You can search through the IRS database to find a licensed professional in your area.
Does the Preparer Belong To a National Organization?
While working with a licensed tax professional is a great baseline, you may also want to find a tax professional who belongs to a national organization for tax preparers. Most of these organizations have high standards, expect members to adhere to a code of ethics and may even offer additional certifications.

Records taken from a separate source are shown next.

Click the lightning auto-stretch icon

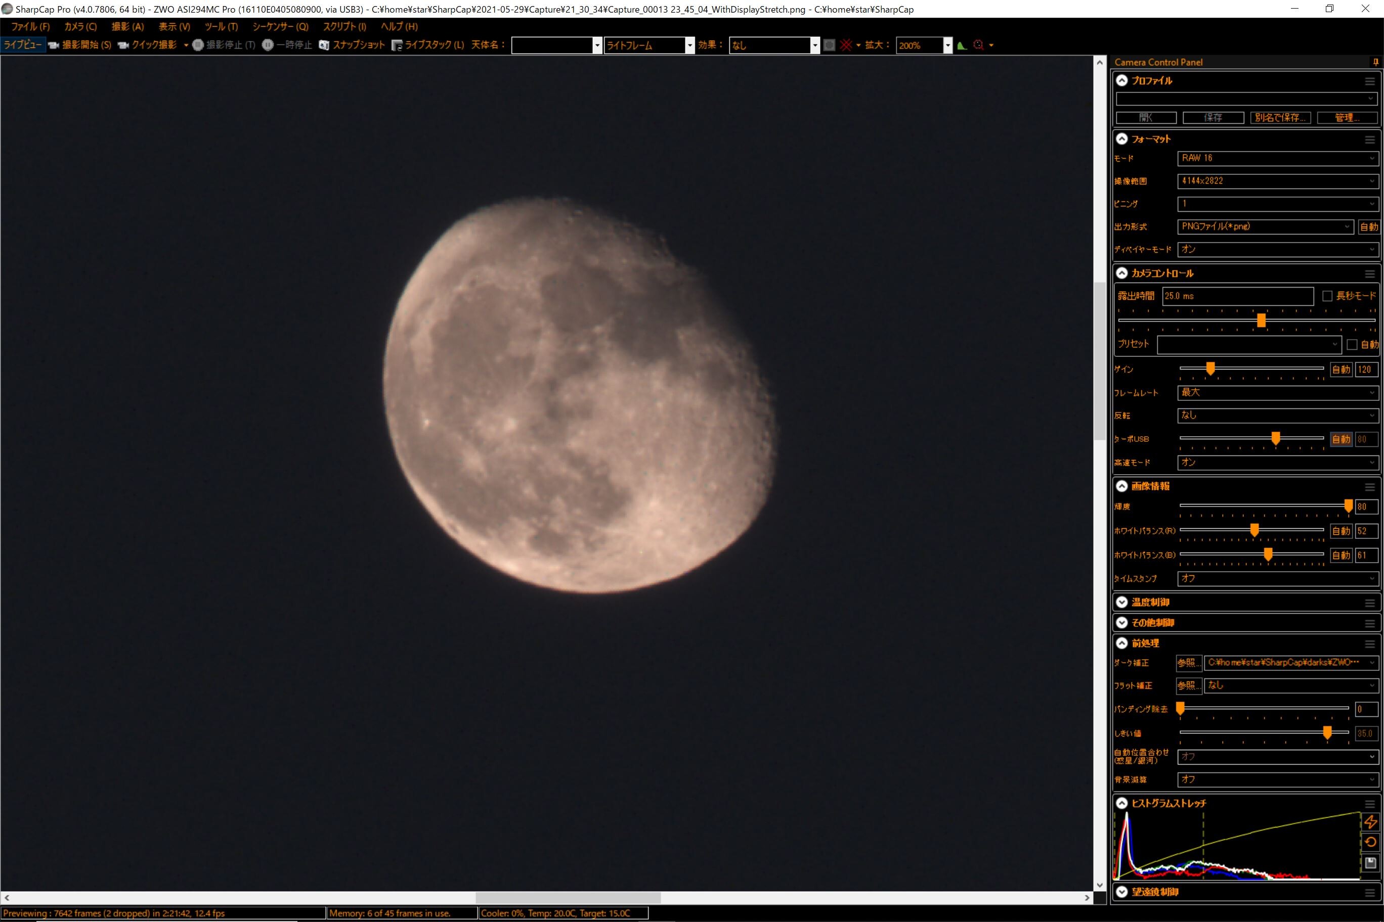(x=1370, y=821)
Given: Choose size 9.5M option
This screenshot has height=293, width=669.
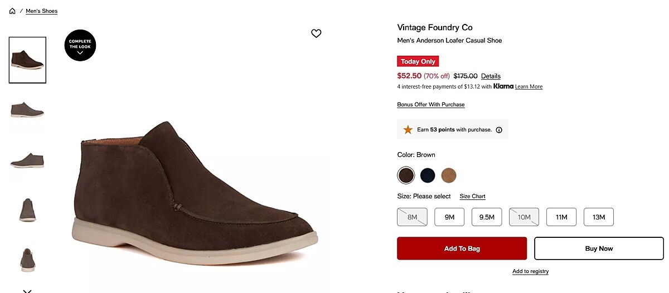Looking at the screenshot, I should pyautogui.click(x=487, y=217).
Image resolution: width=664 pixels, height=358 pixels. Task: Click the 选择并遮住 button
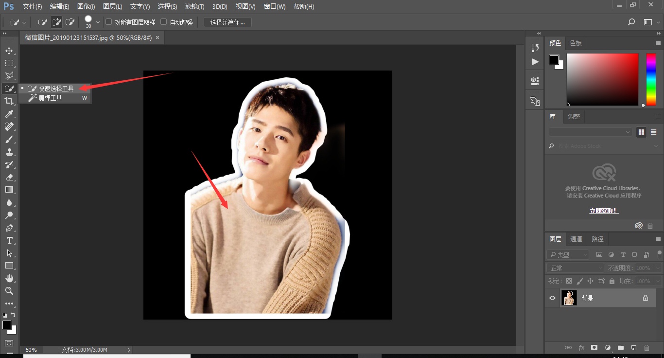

Here are a few professional tax organizations you can search through to find a tax preparer:
- National Association of Tax Professionals
- National Association of Enrolled Agents
- American Institute of Certified Public Accountants
- American Academy of Attorney CPAs
Each of these sites lets you browse for current members on their websites to find a qualified tax preparer for your needs.
Ask About Fees
While some tax preparation services offer transparent pricing up front, others might hit you with a large bill on the back end. It is important to review your tax preparer’s fee schedule before working with them (which means you need to know what services you require). Some charge flat fees for different services, while others charge an hourly rate.
You can further protect yourself by getting the fees in writing, with each part of the service itemized so you know exactly what you are paying for. And you should avoid paying your tax preparer a percentage of your refund, as this practice is prohibited by the IRS.
Confirm That the Preparer Can Represent You in Case of an Audit
While the minimum requirement for a tax preparer is holding a preparer’s tax identification number (PTIN), this does not give the preparer authority to represent you if you get audited. The IRS has strict guidelines around who can handle your audit on your behalf, and it requires holding a professional designation (such as EA, CPA or tax attorney).
And just because a tax preparer is licensed and can help in the case of an audit, it doesn’t mean they will. Make sure to ask ahead of time if the tax firm offers audit assistance or representation services. You want to know you can count on them to help if the IRS comes knocking!
Avoid Tax Preparers Who Do These Things
While it’s important to find licensed tax professionals who offer transparent pricing and are held to a higher standard, there are several red flags to watch out for when interviewing a tax preparer:
Basing their prices on your refund size. Not only is this practice illegal, but the preparer may also be inflating your refund number to get paid more. And if you get audited, most preparers who do this are not licensed and can’t help you anyway. Do not work with someone who has this pricing model.
Advertising high refunds. Your tax return should represent a complete and accurate accounting of your income and expenses to the IRS. If a tax preparer promises a high refund, you may want to avoid them. They might bend (or break) the law to get you a higher refund, only to leave you high and dry when the IRS comes looking for its money.
Won’t sign your tax return. If a tax preparer refuses to sign your refund or says they “will get to it after you sign,” you should not use them. You want to only sign your return after receiving a copy with the tax preparer’s signature and PTIN listed on the document.
Finding a high-quality tax preparer is important because working with the wrong one could end up costing you money (or worse, an audit from the IRS). Luckily, there are some great resources to help you find licensed preparers and avoid working with any shady tax preparation businesses.
Just remember, get everything in writing and make sure you completely understand what you are paying for before signing on the dotted line.